我不明白为什么下面的代码会返回一个指针 0x1。stock 节点很好,如以下输出所示:
ticket_name passed comparison.
ticket_type passed comparison.
ticket_zone passed comparison.
但是返回的指针是 0x1,我试图将该指针与链表中的指针进行比较以删除一个节点,这显然是失败的。编译该函数时也会出现警告:
tm_options.c:85: warning: assignment makes pointer from integer without a cast
tm_options.c:190: warning: assignment makes pointer from integer without a cast
据我所知,这个警告是因为函数缺少函数原型,而没有原型的函数的默认返回类型是 int。但我在 tm_utility.h 中有一个函数原型
编辑:这是我的 Makefile 的 pastebin 以防万一这与它有关 http://pastebin.com/UFw9B4Hd
struct stock_node * find_ticket(tm_type_ptr tm, char *, char, char *);
以下是返回错误值的函数:
struct stock_node * find_ticket(tm_type * tm, char * ticketName, char ticketType, char * ticketZone) {
struct stock_node * curr;
BOOLEAN found = FALSE;
curr = tm->stock->head_stock;
while (curr != NULL && found == FALSE) {
printf("curr: %p\n", (void *) curr);
printf("curr->ticket_name: %s\n", curr->data->ticket_name);
printf("curr->ticket_type: %c\n", curr->data->ticket_type);
printf("curr->ticket_zone: %s\n", curr->data->ticket_zone);
if (strncmp((char *)curr->data->ticket_name, ticketName, TICKET_NAME_LEN + 1) == 0) {
printf("ticket_name passed comparison.\n");
if ((char) curr->data->ticket_type == ticketType) {
printf("ticket_type passed comparison.\n");
if (strncmp((char *)curr->data->ticket_zone, ticketZone, TICKET_ZONE_LEN + 1) == 0) {
printf("ticket_zone passed comparison\n");
found = TRUE;
return curr;
}
}
} else {
curr = curr->next_node;
}
}
return NULL;
}
任何帮助将不胜感激。
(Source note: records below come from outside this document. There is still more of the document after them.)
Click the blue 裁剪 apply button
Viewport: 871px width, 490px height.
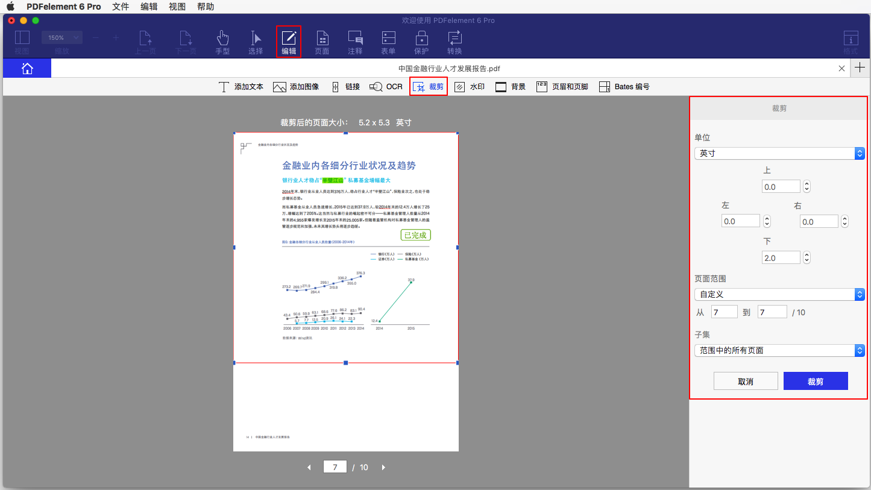816,382
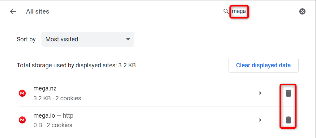The image size is (316, 138).
Task: Expand the mega.io site details
Action: click(x=260, y=120)
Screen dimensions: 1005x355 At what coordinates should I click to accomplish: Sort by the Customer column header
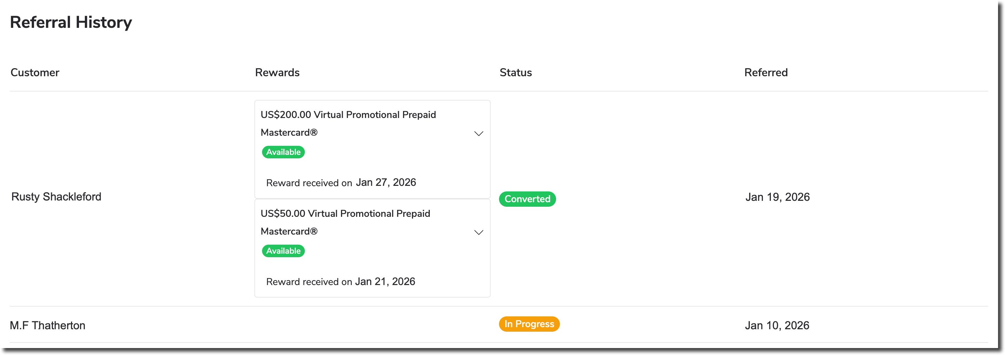[35, 73]
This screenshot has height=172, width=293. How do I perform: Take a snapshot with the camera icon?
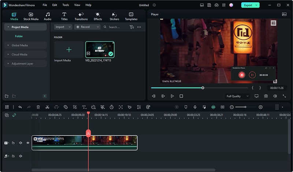coord(266,96)

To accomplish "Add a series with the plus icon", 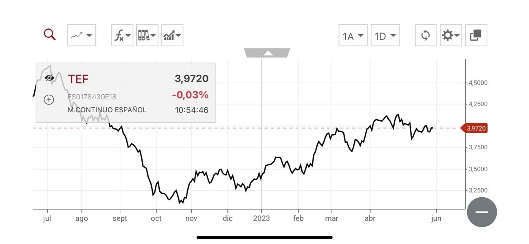I will pos(49,99).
如果您需要更多信息,请不要犹豫问我。
调用代码是:
struct stock_node * stockNode;
((stockNode = find_ticket(tm, ticketName, ticketType, ticketZone) != NULL))
根据要求: struct stock_node 定义:
typedef struct stock_node
{
struct stock_data * data;
struct stock_node * next_node;
} stock_node;
此外,tm_type_ptr:
typedef struct tm * tm_type_ptr;